Pour reprendre l'exemple de Tournai, on y voit dans les rues peu ou pas d'agents d'entretien ou de prévention, de policiers. Ca n'excuse pas pour autant l'attitude incivique de riverains et de passants. Mais si les pouvoirs publics ne mettent pas de moyens pour entretenir l'espace public comment s'étonner que le laisser-aller devienne la règle?

Bernard De Backer a dit…

Ce sont les campagnes qui sont horribles : très peu de patrimoine ancien restauré, urbanisme chaotique, agriculture nauséabonde, routes mauvaises, laideur généralisée. Il y a nettement plus d'argent qu'en Wallonie, mais cela donne des maisons de nouveaux riches - parfois des "vlaamse blokken" de béton brun ou noir - qui se greffent sur un paysage souvent dévasté. Il y a une tendance progressive à s'inspirer des pratiques néerlandaises (pistes cyclables, "knooppunten", petites réserves naturelles, "zones de silence"...) mais on est encore très loin du compte !

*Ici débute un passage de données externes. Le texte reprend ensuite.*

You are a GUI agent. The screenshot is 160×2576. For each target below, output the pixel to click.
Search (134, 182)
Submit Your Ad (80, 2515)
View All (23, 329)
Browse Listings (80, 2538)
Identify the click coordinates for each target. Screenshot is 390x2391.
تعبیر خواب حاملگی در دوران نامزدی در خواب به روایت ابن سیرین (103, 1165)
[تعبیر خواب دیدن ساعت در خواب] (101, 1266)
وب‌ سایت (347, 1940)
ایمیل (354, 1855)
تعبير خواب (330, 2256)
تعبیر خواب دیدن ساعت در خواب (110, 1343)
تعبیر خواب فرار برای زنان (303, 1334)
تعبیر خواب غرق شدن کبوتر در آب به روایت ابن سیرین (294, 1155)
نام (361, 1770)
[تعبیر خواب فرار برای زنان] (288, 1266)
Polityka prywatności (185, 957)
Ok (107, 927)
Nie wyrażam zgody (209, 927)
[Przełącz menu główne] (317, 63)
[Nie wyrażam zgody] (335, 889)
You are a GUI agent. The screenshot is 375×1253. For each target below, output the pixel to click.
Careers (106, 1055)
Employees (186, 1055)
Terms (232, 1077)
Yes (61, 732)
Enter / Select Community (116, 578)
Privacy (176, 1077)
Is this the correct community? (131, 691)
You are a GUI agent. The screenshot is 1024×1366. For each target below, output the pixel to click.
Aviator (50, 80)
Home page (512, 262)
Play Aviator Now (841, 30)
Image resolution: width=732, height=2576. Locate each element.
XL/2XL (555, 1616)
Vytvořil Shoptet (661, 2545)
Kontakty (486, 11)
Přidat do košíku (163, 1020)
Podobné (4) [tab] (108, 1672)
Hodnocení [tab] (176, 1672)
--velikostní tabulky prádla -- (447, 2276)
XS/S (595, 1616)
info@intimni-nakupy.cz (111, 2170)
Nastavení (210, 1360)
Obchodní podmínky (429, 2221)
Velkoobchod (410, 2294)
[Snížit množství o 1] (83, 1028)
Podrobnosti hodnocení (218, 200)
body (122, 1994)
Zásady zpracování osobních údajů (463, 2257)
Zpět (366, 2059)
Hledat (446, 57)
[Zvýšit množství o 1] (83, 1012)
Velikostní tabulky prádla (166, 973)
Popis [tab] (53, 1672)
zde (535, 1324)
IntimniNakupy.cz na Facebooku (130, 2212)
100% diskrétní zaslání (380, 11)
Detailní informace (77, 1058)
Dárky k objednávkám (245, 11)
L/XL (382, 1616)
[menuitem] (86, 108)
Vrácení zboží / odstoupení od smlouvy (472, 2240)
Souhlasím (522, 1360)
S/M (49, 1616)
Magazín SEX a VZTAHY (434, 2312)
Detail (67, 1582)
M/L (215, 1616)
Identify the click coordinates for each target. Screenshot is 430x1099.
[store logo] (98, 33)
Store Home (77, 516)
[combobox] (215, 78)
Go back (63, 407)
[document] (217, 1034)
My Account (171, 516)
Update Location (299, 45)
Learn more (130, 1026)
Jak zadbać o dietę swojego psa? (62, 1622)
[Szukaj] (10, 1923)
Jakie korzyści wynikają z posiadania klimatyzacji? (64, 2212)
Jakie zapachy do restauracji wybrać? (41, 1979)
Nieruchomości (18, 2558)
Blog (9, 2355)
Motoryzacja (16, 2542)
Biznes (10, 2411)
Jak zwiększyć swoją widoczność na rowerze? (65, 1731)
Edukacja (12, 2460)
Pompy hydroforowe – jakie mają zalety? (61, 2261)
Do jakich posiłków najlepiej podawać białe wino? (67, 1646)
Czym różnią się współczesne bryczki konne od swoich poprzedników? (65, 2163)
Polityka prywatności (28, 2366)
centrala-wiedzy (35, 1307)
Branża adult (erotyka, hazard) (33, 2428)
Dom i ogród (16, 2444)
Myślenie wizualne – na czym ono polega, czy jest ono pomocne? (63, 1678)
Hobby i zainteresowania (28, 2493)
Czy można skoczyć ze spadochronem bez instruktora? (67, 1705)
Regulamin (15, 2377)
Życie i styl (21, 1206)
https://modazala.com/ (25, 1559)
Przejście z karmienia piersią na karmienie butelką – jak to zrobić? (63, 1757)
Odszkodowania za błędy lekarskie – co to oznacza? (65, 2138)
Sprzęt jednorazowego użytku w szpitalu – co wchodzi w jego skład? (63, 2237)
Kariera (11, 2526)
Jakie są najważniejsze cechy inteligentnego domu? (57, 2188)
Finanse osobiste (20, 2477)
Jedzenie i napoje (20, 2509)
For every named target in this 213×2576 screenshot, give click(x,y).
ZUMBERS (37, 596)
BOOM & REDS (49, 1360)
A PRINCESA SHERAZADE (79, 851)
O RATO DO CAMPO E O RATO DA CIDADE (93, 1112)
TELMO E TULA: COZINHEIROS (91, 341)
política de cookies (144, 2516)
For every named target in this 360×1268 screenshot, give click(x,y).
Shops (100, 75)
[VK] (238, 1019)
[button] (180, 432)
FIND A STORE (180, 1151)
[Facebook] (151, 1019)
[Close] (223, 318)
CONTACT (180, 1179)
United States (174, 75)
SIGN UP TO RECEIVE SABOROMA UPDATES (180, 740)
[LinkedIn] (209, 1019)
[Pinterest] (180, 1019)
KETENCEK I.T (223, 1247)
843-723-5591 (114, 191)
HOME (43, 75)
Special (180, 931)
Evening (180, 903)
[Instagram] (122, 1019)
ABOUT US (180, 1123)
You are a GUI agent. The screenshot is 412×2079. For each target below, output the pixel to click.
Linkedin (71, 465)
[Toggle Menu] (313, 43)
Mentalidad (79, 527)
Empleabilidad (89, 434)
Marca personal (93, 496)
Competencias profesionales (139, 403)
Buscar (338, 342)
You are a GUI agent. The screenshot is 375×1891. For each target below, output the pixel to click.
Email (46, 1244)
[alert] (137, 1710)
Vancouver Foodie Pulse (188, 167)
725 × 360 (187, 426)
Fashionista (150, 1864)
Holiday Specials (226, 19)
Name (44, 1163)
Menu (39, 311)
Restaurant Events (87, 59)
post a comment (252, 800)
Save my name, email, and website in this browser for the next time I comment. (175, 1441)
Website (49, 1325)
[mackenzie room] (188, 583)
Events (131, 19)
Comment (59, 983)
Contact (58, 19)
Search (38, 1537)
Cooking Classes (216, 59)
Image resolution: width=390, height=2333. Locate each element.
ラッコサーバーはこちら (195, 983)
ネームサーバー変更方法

Dans l'article de Walter Pauli, le tournant de la "malgoverno" se situe à la fin des années 1960. Cela correspond à la déglingue belge et la déliquescence de l'Etat, sans que les "entités fédérées" ne prennent sérieusement le relais. Par ailleurs, les politiques ont été obnubilés par les "réformes de l'Etat". Il suffit de voir l'énergie qui est encore dépensée aujourd'hui pour analyser les conséquences instututionnelles de la "6e réforme de l'Etat" dans un brol aussi compliqué que Bruxelles.

Grégoire a dit…

Je partage l'avis de l'auteur du blog sur la ville de Tournai, mais ce laisser-aller communal tournaisien s'étend aussi aux villages de l'entité. Ainsi, il y a des hameaux, loin du centre-ville, qui n'ont plus vu de cantonnier depuis trop longtemps. Un troisième bourgmestre à Tournai? N'existait-il pas (difficile à dire si le poste existe encore) un manager de la gestion centre-ville de Tournai? Pour quel résultat... Il a été viré il y a quelques années. Le constat peut s'étendre au Chwapi, où des Tournaisiens en sont à éviter le service des urgences préférant aller à Mouscron. J'ai aussi quitté l'entité de Tournai il y a très longtemps, et j'y retourne aussi régulièrement pour me désoler tout autant de la gestion actuelle. Enfin, actuelle, depuis le temps que le pouvoir est aux mains du même parti... Je me dis souvent que ces élus communaux, s'ils travaillaient dans le privé (une majorité d'élus – bourgmestres, députés, sénateurs, ministres... – n'a jamais travaillé dans le privé), il y a longtemps que leur incompétence les aurait conduit sous d'autres cieux. Comme je l'ai déjà écrit ici-même, on ne vote pas pour des compétences, mais pour des idées...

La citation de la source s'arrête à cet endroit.